It’s now been a little over 5 months
since we lost our son. His due date is today Jan 8th and I have
been mentally trying to prepare myself. Every thing since we have
lost our son has been bittersweet, hard and different. Halloween was not the
same, I was supposed to still be pregnant... home handing out candy to all
these cute dressed up little kids and just thinking I will never get to see
Nolan dressed up in a little dinosaur costume, or batman... or whatever he was
going to like. Thanksgiving was hard, it was the first year we didn't go to my
families, I didn't feel like doing anything I was sad. I was supposed to be pregnant...
Christmas came around... and that day was tough...We again didn't do anything with family. We just wanted to be home and together. Nolan would have been here
or would be here anyday.. we woke up opened our gifts and had a good morning, I
then got in the shower laid in the tub and balled. I cant tell you how many
times I have done that... scream cried in the shower... I got out and laid in
bed and cried... this Christmas was supposed to be so different. We knew
everything was going to be hard but we didn't realize how hard the month of
January was going to be for us. My husband and I have both been having such a
hard time this month. He was supposed to be here. Our lives were supposed to
change. My first baby was not supposed to be born like this. Ill never
understand it. But I will continue to share my story and try and raise
awareness for infertility and premature birth, still birth, and miscarriages. I
want my son to be remembered. We will honor him for the rest of our lives. I
wish more people would be open about their stories, I also wish more people
could understand what it was like and knew what to say and what not to say. I
don't have a disease you don't have to stay away, you don't have to avoid me or
not talk to me... don't be afraid to say my sons name, he is my son. He's just
not here on earth with us, he is in heaven. I wish that family or friends didn't take it so personal when I take time for myself, or dont feel like going to social gatherings. I am still grieving, and I am trying to figure out how to deal with going back to square one. I want people to know they should Count him as one of your nieces or
nephews, one of your grandchildren he was real, he was a baby just like any
other baby just smaller with his perfect little toes and fingers... his dads bowlegs lol and his mommy's nose. My baby knew nothing but love, and warmth, he never
knew of any harm, he was precious and he was pure. He was perfect. We got these
pictures done with our son, our first family photos since he has been born. We
want to normalize infant loss and stillborn awareness. They are babies, They
are real, and he is part of our family. Some people may think these photos are
morbid... but to me they are beautiful and they mean so much to us. He will
continue to be apart of our family pictures for years to come with his
siblings. We love you Nolan Eugene. Happy due date Nolan.

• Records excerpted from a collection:

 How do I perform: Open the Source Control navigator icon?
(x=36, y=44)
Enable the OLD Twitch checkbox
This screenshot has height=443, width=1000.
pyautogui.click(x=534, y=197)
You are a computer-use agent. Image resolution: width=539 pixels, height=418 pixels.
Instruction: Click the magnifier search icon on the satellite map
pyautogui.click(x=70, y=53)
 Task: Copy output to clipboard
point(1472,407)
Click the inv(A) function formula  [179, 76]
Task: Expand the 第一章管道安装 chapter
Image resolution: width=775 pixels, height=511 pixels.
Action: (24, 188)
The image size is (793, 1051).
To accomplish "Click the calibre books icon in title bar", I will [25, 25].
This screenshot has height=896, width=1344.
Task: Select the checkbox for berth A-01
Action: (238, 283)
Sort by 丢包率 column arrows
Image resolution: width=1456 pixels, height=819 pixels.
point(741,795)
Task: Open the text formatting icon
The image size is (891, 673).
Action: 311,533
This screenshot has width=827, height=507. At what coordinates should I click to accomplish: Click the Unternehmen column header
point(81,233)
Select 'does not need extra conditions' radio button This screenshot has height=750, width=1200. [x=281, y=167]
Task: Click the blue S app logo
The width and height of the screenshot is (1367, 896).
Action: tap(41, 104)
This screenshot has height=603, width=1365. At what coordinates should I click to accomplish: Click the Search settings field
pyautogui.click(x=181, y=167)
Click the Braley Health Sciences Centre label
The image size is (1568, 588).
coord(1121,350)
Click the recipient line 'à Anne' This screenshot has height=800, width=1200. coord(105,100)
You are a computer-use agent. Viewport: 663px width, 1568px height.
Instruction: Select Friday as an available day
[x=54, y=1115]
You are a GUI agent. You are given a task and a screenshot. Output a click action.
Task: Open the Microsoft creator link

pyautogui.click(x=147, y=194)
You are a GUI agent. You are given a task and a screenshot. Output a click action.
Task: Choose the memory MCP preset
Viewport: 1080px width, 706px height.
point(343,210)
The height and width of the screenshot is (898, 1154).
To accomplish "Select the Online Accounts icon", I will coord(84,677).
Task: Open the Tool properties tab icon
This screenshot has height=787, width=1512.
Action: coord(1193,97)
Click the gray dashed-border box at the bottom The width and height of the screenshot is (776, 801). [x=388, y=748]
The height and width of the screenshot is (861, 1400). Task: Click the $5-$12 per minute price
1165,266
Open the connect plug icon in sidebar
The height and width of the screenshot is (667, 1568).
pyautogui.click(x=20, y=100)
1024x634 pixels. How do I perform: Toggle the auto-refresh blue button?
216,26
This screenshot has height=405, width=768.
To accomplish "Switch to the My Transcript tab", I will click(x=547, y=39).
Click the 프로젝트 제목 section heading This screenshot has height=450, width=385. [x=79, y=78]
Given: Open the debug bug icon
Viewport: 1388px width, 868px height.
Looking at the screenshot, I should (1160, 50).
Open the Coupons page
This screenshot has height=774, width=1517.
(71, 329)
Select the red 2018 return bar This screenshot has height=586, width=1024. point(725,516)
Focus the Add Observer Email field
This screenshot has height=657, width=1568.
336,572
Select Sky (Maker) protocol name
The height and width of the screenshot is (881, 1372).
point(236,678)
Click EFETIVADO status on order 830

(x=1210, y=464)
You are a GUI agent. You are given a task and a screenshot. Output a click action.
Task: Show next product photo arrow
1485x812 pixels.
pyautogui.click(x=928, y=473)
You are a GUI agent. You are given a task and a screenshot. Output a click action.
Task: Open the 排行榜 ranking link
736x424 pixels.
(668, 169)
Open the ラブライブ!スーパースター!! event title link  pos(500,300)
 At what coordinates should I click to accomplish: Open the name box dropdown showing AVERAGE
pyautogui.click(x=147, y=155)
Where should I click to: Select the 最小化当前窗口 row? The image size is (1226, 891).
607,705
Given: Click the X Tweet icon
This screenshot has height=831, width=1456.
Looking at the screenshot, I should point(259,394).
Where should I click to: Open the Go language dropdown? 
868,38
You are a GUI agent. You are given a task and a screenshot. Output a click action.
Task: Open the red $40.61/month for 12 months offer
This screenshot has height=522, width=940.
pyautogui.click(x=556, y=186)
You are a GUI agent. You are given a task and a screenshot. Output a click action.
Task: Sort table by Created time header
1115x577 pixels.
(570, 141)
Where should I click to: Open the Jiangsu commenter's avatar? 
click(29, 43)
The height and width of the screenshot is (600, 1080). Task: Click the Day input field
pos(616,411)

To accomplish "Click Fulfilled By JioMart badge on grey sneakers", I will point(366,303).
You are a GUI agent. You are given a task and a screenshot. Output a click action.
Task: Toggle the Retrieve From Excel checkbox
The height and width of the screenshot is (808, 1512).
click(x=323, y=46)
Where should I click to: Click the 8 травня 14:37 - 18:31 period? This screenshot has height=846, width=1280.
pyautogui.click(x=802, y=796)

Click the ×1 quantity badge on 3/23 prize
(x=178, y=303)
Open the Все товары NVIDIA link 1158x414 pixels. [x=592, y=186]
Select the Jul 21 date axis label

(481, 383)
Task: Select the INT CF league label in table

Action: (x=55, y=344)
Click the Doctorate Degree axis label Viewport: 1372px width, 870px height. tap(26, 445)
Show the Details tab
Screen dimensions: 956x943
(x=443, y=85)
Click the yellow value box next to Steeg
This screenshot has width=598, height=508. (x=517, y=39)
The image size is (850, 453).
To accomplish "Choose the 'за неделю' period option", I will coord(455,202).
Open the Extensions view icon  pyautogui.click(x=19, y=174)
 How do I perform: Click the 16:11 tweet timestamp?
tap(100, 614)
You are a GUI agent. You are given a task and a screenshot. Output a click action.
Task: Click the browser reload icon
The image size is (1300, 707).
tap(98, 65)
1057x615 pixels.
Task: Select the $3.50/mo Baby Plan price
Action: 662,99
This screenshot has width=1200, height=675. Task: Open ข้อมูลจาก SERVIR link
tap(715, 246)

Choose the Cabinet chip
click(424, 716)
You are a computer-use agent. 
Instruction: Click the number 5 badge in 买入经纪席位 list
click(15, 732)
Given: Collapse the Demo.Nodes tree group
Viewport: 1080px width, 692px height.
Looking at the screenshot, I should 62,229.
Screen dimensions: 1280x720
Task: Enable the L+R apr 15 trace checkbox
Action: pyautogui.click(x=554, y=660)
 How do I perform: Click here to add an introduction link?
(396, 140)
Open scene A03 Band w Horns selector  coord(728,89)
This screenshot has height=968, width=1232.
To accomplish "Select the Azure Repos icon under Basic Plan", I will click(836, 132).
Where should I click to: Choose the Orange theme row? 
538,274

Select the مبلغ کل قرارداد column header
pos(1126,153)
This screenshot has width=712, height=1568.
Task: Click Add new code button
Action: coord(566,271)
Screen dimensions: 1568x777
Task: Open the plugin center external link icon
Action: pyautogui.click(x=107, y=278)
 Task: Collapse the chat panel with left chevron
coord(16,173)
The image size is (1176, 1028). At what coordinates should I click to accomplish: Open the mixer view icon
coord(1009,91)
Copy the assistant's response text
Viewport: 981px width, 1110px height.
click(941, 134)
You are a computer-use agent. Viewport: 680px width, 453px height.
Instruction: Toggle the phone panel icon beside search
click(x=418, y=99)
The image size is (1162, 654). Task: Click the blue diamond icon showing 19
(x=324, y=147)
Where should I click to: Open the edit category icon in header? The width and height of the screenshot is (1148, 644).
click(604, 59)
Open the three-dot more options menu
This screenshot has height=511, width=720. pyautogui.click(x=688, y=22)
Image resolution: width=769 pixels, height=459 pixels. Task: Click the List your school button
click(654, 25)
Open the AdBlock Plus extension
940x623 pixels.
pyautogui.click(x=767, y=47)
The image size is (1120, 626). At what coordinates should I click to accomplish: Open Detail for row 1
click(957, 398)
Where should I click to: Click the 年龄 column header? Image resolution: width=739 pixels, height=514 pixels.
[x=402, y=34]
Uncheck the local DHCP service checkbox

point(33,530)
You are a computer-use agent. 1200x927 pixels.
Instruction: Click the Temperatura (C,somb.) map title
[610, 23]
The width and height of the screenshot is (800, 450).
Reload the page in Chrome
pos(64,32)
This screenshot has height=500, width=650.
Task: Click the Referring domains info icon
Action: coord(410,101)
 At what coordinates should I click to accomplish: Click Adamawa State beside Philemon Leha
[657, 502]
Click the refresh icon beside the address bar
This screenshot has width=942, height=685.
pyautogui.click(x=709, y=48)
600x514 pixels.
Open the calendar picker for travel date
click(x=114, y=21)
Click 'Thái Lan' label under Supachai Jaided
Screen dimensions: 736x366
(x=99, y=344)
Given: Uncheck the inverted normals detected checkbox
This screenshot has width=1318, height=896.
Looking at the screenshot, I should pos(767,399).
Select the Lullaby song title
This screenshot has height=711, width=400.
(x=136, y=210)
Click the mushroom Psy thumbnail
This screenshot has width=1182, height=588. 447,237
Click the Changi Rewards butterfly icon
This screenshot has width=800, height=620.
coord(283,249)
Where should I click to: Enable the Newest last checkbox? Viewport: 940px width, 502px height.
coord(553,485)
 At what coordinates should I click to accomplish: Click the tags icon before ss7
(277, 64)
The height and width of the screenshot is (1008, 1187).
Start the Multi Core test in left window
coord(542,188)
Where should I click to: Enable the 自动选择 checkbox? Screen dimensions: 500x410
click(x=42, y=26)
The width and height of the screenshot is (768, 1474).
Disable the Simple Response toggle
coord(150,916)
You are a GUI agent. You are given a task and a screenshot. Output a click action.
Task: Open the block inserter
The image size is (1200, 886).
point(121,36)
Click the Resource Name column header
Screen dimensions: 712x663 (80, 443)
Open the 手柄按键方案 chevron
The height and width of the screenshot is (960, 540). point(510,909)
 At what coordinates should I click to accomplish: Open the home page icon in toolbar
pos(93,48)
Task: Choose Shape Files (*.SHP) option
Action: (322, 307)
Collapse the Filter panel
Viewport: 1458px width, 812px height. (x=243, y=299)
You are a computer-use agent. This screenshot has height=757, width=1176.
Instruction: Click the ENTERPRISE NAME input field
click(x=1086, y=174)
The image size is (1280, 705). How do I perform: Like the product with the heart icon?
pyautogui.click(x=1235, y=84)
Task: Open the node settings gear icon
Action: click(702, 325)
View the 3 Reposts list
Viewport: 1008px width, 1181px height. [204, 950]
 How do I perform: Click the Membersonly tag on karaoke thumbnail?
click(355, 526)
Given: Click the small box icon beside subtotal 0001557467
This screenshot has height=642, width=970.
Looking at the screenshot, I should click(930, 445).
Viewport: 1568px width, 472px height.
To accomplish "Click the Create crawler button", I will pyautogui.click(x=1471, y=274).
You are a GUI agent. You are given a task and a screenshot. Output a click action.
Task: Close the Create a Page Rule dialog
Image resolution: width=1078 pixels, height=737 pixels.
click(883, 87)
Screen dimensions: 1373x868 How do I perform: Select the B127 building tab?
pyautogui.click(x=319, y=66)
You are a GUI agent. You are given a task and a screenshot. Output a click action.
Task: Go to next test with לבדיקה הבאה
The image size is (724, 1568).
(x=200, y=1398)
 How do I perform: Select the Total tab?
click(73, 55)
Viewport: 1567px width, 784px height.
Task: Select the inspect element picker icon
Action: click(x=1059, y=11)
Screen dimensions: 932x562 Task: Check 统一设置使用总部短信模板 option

• Task item:
Print the part of the post about the loss of a son that opens with the words containing "It’s now been" and closes with "to be pregnant...".

• Response area:
It’s now been a little over 5 months
since we lost our son. His due date is today Jan 8th and I have
been mentally trying to prepare myself. Every thing since we have
lost our son has been bittersweet, hard and different. Halloween was not the
same, I was supposed to still be pregnant... home handing out candy to all
these cute dressed up little kids and just thinking I will never get to see
Nolan dressed up in a little dinosaur costume, or batman... or whatever he was
going to like. Thanksgiving was hard, it was the first year we didn't go to my
families, I didn't feel like doing anything I was sad. I was supposed to be pregnant...